The Premier's Action Committee on Family Violence Prevention was appointed by the premier of Prince Edward Island in December 1995. The mandate of the committee is:
- to coordinate the implementation of the provincial Family Violence Prevention Strategy;
- to ensure integrity of community participation is maintained;
- to ensure an evaluation component is in place;
- to develop a work plan; to promote the importance of resource allocations necessary for implementation of the strategy; and
- to communicate initiatives to ensure a high public profile for family violence prevention is maintained across the province.
PAC Annual Activity Reports
Strategies for Addressing Family Violence in Prince Edward Island
Stratégie de lutte contre la violence familiale à l’Île-du-Prince-Édouard
Committee Membership (2017)Committee membership consists of community and government representatives to ensure diversity and collective responsibility. Members are appointed to serve five year terms.
Ann Sherman - Chair, Member at Large
Dr. Wendy Verhoek-Oftedahl - Resource Person
Rona Smith - Ex-Officio
David O'Brien, Q.C. - Department of Justice and Public Safety, Crown Attorneys' Office
Carrie St. Jean - PEI Teachers' Federation
Audrey Fraser - Association of Registered Nurses of PEI
Judy Clark - Aboriginal Women's Association of PEI
Dr. Christine MacNearney - Medical Society of PEI
Catherine Freeze - PEI Seniors' Secretariat
Chief Lewie Sutherland - PEI Chiefs of Police Association
Sgt. Hank Pollard - Royal Canadian Mounted Police
Danya O'Malley - PEI Family Violence Prevention Services
Sigrid Rolfe - PEI Rape and Sexual Assault Centre
Kelly Robinson - Community Legal Information Association
Lisa Marmen - Actions Femmes I.-P.-E.
Jane Ledwell - PEI Advisory Council on the Status of Women
Andy Lou Somers - East Prince Women's Information Centre
Farida Chishti - Women's Institute of PEI
Peter Mutch - Catholic Family Services Bureau
Susan Maynard - Department of Justice and Public Safety, Victim Services
Jody MacLennan - Department of Health and Wellness
Joyce Robertson - Department of Family and Human Services, Child Protection
Michelle Harris-Genge - Interministerial Women's Secretariat
Sterling Carruthers - Department of Education, Early Learning and Culture
Ann Hayes-McKenzie -Early Childhood: Department of Education, Early Learning and Culture Healthy Child Development
Stephen Gould - Federation of PEI Municipalities
Gaylene MacKenzie - Department of Workforce and Advanced Learning
Melissa Coffin - PEI Association of Newcomers to Canada
Jo-Anne Hargrove - Department of Justice and Public Safety, Turning Point
Our Vision Statement
A society where all individuals are safe, respected and valued; where any form of violence is unacceptable; and where children, women and men have opportunities to reach their full potential and contribute to the overall well-being of families and communities.
Family Violence Statement
Family violence affects, or will affect, all people in Prince Edward Island. Family violence is connected to abuse of power and control, and to injustice based on sex, race, age, class, sexual orientation, and physical or mental ability. Individual history, family history, and current circumstances play a role in family violence.

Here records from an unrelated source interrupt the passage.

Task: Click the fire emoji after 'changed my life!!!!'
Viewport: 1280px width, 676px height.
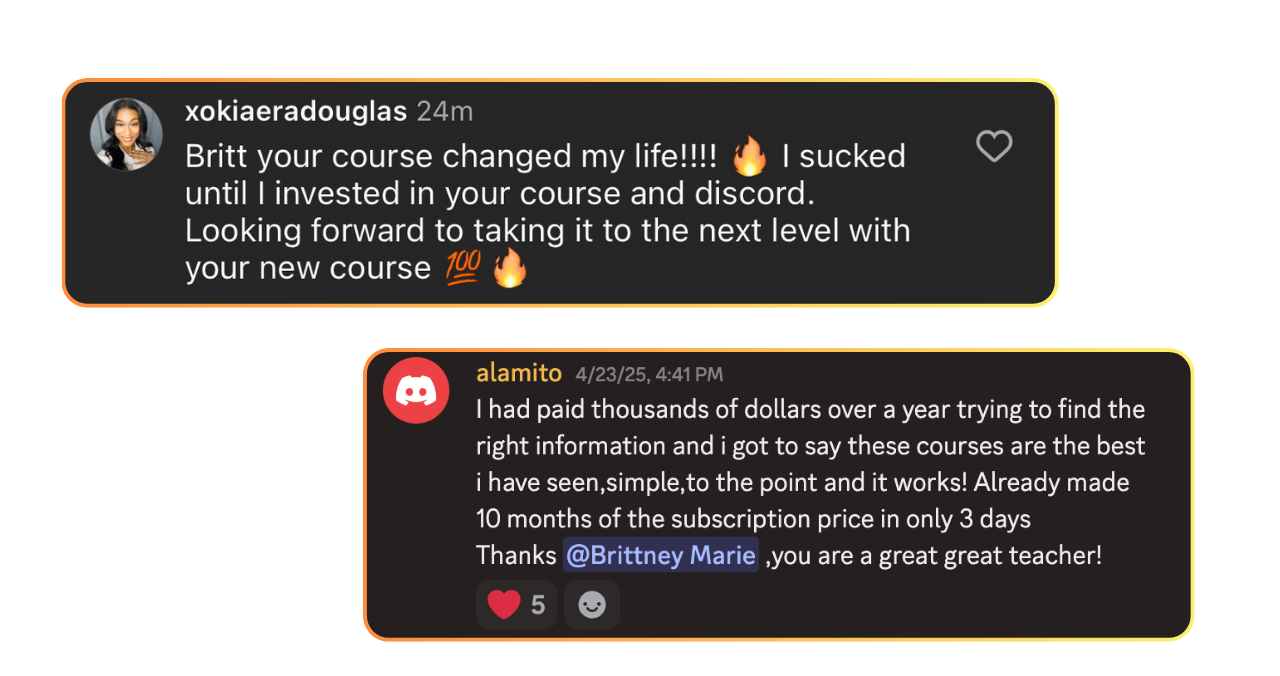Action: [749, 156]
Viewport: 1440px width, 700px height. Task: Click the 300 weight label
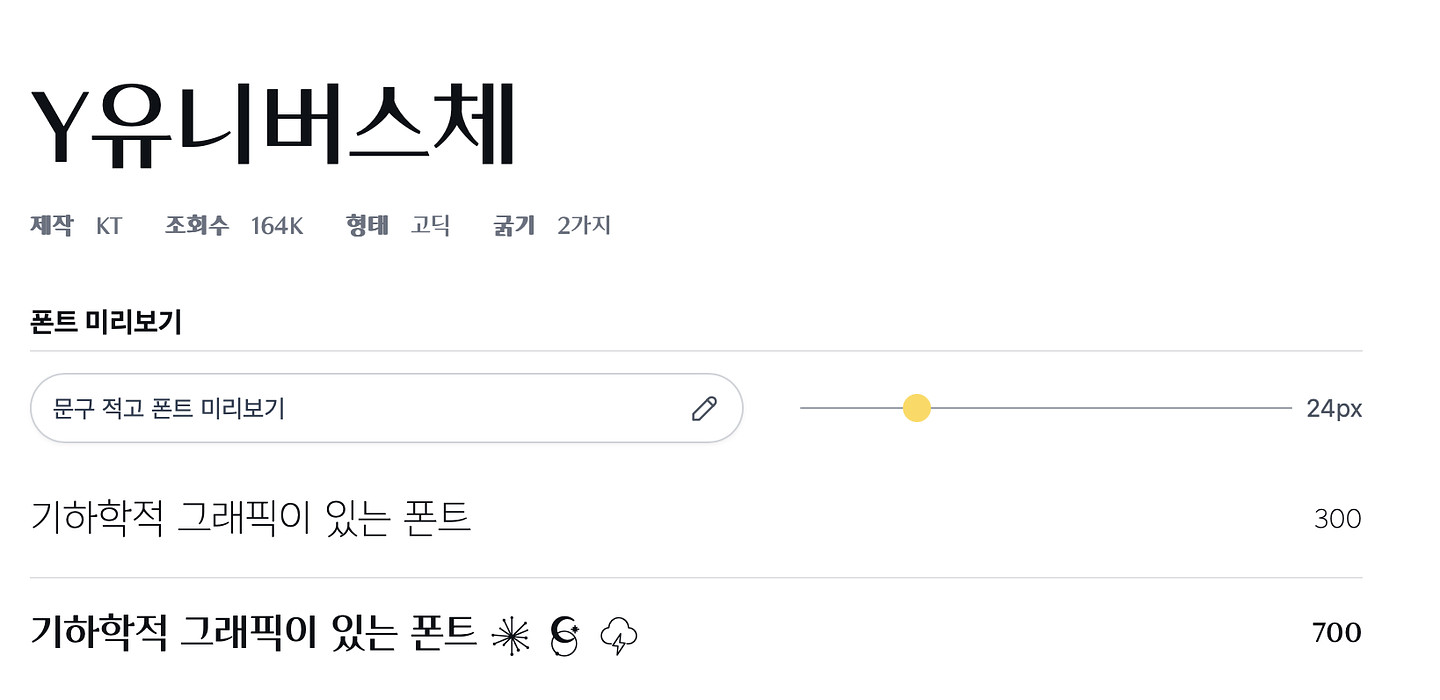tap(1337, 519)
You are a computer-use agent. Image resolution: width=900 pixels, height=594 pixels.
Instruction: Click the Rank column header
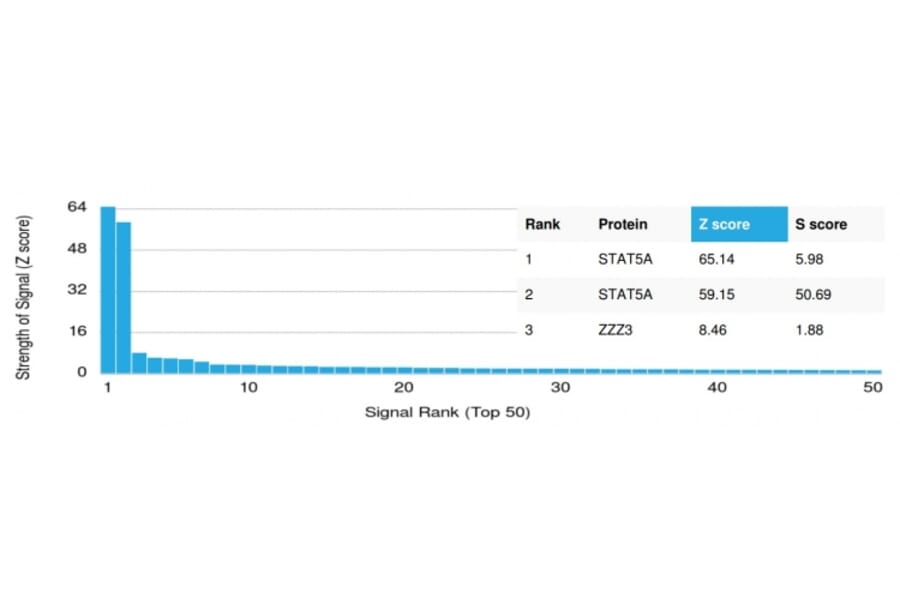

Family violence is known by many names: child maltreatment, child abuse, incest, child exposure to domestic violence, intimate partner violence, spousal violence, woman abuse, domestic violence, sibling abuse, parent abuse, elder abuse, and abuse of older adults.
Family violence can affect anyone, from any demographic: cultural, national and ethnic origin, socio-economic status, education, gender, age and physical or mental ability.
Family violence can take many forms: harassment, verbal abuse, threats, financial abuse, psychological abuse, emotional abuse, spiritual abuse, neglect, damage to property, injury to pets, physical abuse, sexual abuse, and homicide.
Family violence can happen between: current and former intimate partners (married and unmarried couples, including same-sex couples, and dating partners); a legal guardian or parent and child; blood, marriage or adoptive relatives; and a live-in caregiver and care recipient.
Family violence hurts. It can cause physical and psychological harm. Family violence violates the victim's rights and freedoms. Family violence harms the healthy development of children and youth.
Family violence is a public health issue, a criminal justice issue, and a human rights issue. To address family violence, all of us in Prince Edward Island must work together and share our resources.